▸ SET EXERCISE:
Rewrite the stretch of entries from the line containing "The height and width of the screenshot is (600, 800)." through the end of the entries, substituting "desktop" for "laptop" and leaving everything else unchanged. Give only those lines.

-- start DATA TO PROCESS --

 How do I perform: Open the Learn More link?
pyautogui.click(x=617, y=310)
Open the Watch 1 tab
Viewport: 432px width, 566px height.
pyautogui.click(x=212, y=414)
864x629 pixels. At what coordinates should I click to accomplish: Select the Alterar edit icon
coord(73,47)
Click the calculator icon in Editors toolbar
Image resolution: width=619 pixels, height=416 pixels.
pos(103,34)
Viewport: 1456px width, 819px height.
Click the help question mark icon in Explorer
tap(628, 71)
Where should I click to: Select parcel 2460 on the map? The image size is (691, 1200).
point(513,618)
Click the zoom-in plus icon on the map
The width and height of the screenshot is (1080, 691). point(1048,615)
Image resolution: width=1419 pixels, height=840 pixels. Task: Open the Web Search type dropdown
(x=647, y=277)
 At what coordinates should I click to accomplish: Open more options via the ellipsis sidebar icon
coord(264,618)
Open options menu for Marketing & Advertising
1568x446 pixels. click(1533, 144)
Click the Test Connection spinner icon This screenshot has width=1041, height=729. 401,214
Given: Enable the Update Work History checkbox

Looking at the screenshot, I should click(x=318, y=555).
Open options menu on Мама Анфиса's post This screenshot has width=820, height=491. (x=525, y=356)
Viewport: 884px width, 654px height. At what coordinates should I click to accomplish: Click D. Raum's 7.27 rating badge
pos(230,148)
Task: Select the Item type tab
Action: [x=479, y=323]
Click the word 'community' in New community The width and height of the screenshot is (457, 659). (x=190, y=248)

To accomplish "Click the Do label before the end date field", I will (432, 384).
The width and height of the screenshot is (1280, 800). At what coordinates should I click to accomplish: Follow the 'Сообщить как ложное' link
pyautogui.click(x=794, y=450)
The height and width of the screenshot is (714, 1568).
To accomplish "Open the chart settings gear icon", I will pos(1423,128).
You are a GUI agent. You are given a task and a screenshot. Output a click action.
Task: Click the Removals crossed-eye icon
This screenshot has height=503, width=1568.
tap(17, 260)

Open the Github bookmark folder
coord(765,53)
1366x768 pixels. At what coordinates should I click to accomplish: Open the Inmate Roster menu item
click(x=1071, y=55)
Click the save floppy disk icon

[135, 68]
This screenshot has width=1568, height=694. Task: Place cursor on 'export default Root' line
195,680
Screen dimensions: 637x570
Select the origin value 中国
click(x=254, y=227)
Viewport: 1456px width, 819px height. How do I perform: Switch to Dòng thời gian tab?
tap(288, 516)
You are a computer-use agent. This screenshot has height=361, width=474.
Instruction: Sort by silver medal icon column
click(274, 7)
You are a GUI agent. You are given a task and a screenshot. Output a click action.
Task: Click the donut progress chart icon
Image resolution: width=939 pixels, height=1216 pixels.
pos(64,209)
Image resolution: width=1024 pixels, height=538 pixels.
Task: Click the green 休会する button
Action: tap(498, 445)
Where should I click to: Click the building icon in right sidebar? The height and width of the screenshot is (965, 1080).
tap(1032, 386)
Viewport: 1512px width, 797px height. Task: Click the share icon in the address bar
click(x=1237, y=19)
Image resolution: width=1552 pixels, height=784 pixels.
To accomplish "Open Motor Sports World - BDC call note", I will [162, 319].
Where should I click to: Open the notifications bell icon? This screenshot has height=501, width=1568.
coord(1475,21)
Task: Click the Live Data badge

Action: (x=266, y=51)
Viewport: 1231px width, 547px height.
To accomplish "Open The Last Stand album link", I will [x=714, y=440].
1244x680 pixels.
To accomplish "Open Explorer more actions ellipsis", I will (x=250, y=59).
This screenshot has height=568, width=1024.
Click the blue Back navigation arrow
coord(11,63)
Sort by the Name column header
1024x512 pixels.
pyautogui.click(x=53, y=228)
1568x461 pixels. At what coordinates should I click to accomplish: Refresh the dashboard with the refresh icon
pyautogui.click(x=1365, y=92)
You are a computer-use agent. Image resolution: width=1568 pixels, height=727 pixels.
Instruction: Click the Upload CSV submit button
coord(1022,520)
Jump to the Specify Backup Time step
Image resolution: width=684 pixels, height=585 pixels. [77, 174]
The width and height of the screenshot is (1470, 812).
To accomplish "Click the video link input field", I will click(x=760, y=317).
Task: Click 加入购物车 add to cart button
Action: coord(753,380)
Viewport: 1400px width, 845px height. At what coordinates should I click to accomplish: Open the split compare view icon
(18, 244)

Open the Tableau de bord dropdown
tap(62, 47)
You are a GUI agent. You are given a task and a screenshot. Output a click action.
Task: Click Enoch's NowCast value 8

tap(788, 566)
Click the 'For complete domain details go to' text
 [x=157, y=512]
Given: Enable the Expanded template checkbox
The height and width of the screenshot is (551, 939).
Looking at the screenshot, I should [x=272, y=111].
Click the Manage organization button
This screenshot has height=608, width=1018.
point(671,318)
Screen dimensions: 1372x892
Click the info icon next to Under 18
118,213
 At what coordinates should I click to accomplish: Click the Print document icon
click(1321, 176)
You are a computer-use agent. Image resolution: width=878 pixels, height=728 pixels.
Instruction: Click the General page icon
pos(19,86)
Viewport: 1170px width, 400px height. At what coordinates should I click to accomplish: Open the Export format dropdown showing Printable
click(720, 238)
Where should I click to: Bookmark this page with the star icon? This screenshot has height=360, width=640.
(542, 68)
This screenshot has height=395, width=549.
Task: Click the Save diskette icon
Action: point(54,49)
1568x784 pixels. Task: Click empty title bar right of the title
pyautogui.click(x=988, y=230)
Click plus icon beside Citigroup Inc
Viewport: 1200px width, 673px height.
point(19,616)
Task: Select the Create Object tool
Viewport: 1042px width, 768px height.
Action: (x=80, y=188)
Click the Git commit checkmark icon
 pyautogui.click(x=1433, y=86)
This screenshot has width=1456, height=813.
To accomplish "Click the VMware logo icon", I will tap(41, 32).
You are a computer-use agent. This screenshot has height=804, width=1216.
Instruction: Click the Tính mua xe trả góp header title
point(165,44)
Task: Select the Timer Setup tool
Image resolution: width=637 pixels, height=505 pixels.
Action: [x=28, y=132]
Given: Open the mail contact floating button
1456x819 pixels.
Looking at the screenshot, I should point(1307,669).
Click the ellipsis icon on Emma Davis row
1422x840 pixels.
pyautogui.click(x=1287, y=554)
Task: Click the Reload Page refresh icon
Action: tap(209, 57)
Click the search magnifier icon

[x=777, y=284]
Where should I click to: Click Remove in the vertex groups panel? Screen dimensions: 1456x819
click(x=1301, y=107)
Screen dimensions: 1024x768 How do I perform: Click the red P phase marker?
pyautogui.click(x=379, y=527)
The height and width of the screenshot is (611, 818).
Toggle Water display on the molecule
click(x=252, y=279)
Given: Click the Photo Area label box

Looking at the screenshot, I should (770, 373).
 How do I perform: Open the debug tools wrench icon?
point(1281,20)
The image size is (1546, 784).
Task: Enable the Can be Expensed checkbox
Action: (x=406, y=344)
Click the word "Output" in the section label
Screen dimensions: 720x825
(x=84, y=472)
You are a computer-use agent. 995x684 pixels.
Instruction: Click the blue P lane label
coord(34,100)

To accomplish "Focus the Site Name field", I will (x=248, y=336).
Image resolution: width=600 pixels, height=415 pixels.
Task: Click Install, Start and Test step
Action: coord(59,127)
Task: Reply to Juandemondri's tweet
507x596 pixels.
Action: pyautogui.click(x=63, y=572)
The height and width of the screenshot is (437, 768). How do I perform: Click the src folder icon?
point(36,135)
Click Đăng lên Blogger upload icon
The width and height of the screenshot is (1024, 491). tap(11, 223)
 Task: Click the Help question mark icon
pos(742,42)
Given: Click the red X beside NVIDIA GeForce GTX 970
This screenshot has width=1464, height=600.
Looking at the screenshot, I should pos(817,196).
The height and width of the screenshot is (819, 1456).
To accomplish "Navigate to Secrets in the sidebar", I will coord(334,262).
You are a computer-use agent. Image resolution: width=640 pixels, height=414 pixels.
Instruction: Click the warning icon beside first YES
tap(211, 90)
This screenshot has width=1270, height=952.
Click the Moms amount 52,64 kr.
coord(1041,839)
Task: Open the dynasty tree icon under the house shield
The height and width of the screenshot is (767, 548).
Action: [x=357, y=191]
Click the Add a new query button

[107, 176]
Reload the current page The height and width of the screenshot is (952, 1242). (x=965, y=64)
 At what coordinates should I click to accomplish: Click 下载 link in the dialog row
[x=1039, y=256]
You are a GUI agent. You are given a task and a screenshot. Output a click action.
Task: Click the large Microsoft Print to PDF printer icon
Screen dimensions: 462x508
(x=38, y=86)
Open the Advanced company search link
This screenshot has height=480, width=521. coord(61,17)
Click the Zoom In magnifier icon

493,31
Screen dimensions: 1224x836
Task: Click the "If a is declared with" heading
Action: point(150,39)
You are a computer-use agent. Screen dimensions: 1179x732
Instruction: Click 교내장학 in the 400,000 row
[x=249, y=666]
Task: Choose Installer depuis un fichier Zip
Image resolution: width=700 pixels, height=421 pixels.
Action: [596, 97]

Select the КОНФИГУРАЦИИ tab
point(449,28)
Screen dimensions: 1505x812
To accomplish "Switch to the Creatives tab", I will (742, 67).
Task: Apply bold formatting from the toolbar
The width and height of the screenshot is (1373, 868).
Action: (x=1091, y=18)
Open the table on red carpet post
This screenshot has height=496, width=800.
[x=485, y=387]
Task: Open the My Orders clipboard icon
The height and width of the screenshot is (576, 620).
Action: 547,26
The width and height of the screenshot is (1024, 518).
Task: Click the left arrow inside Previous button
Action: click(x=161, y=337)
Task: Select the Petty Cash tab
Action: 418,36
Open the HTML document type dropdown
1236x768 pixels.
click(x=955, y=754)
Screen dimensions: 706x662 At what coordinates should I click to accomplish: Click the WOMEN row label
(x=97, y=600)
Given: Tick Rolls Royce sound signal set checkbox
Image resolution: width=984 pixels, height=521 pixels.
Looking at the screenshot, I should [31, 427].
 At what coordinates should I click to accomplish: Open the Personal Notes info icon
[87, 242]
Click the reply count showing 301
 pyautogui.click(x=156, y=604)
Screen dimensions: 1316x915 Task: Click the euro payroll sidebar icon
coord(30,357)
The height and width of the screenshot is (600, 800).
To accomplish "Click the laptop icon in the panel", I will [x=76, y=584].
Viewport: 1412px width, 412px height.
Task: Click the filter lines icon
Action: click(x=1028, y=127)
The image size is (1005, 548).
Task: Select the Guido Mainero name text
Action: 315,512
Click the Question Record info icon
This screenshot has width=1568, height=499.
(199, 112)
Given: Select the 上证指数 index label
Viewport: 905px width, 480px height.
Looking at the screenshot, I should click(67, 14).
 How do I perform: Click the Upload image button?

-- end DATA TO PROCESS --

▸ RESPONSE:
The height and width of the screenshot is (600, 800).
To accomplish "Click the desktop icon in the panel", I will [x=76, y=584].
Viewport: 1412px width, 412px height.
Task: Click the filter lines icon
Action: click(x=1028, y=127)
The image size is (1005, 548).
Task: Select the Guido Mainero name text
Action: 315,512
Click the Question Record info icon
This screenshot has width=1568, height=499.
(199, 112)
Given: Select the 上证指数 index label
Viewport: 905px width, 480px height.
Looking at the screenshot, I should click(67, 14).
 How do I perform: Click the Upload image button?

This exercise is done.